Le ver de terre dans la terre éprouve une grande lassitude. D'avaler transiter déféquer de la terre, se faire son chemin dans l'obscur. Trouver de temps à autre un bout de radicelle une graine en voie de pourrissement. Bien sûr c'est noble de ne pas mendier sa vie comme un cul de jatte sans bras. Mais en somme il est quand même un chiffonnier de l'humus. Pas humilié, seulement fatigué. Alors il ordonne à sa machinerie d'amorcer un virage vers ce qu'il sent (par ses inimitables sens) être le haut. Et va que je te ronge et encore, et là il se sent une certaine énergie. Arrive à ras, pointe le museau, roule anneau sur anneau, émerge  - comme les nus quand a sonné la résurrection de la chair.

 

Personne ne le voit allongé d'un empan parmi une forêt de chaumes et de chiendents. Il est au lieu où menacent les godillots, les dents des rongeurs. Mais il veut prendre en mains sa mort, qui peut-être viendra de l'invisible chaleur et de l'air irrespirable, qui fait hurler nos nouveau-nés.

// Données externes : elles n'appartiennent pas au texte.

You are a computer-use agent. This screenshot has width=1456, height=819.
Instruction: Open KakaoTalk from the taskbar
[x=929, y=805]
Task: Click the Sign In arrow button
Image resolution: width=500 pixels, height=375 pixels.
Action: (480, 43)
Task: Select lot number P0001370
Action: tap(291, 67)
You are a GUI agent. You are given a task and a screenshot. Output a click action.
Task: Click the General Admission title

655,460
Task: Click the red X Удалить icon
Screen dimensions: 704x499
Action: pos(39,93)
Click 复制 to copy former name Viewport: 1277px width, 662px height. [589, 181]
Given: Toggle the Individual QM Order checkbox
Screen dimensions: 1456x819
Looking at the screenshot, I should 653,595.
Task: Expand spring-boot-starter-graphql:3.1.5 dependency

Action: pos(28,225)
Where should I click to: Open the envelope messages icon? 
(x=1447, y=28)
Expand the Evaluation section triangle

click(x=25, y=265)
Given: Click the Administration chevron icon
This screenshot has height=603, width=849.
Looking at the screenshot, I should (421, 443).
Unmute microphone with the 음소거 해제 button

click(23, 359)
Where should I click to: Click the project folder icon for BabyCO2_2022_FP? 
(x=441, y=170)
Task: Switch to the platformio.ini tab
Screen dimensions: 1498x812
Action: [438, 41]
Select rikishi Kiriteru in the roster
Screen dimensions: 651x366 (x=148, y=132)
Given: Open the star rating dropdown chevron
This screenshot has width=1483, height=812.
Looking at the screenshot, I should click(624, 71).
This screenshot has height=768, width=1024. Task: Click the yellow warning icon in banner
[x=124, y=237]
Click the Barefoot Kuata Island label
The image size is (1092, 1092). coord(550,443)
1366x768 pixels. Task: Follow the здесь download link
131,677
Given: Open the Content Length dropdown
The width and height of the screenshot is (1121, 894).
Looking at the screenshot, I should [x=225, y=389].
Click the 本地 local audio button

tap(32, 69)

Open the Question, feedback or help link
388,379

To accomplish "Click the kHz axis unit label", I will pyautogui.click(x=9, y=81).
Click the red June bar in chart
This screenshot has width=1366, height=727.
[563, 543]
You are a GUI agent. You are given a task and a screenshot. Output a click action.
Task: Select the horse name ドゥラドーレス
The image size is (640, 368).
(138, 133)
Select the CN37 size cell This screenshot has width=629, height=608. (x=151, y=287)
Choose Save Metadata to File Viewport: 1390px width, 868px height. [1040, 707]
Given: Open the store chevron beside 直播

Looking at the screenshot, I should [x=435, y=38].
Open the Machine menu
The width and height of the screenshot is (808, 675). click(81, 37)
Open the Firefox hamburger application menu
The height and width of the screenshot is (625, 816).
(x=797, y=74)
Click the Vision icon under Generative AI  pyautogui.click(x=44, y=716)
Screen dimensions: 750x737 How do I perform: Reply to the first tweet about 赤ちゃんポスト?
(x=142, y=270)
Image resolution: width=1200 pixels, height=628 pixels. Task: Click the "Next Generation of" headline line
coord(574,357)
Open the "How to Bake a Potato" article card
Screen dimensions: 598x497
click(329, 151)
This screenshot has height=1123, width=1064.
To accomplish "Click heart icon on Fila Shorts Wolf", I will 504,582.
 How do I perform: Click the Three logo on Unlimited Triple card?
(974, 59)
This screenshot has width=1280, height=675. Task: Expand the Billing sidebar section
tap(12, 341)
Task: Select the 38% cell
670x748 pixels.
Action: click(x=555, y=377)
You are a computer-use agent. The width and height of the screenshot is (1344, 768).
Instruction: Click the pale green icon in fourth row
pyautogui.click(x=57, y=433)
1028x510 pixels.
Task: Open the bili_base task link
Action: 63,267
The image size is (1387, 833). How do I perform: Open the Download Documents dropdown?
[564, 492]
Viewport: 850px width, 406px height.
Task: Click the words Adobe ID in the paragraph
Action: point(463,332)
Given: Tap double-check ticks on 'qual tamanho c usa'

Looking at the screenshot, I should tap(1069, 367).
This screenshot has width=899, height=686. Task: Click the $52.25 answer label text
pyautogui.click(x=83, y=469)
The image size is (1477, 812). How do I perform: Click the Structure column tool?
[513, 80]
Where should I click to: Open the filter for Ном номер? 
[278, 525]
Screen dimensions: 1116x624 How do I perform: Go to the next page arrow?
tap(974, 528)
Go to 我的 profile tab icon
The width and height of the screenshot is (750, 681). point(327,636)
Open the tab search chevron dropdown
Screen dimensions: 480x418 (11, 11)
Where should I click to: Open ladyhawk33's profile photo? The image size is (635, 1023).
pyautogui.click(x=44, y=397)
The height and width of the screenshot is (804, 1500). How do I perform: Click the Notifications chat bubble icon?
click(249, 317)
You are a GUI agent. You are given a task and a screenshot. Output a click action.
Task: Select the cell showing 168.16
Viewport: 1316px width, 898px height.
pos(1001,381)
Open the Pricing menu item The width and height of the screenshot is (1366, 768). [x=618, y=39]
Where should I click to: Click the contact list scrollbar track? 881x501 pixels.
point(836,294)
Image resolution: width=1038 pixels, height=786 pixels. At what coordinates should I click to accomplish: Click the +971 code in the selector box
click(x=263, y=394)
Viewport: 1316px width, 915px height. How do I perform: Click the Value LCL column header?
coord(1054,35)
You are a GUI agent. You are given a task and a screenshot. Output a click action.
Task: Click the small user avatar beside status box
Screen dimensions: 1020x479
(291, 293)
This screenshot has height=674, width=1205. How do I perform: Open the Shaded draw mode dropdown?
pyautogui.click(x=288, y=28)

Il est secoué d'un grand spasme comme un chat écrasé, puis retombe un peu plus loin, mol et raide comme un bâton.

 

Et je pense à vous magiciens fileurs, plus réels que les trois Parques qui filent nos destinées : araignée et bombyx que les humains considèrent à leur gré comme nuisible ou utile.

 

Arachné l'araignée, que le poète des Métamorphoses déclarait plus habile au tissage que la déesse qui enseigna aux femmes l'art du fuseau, belle fille en bête transformée par la colère divine - car les dieux étaient souvent jaloux des performances humaines- tu tires de ton menu ventre même un fil interminable et le tisses en un gluant piège à moucherons.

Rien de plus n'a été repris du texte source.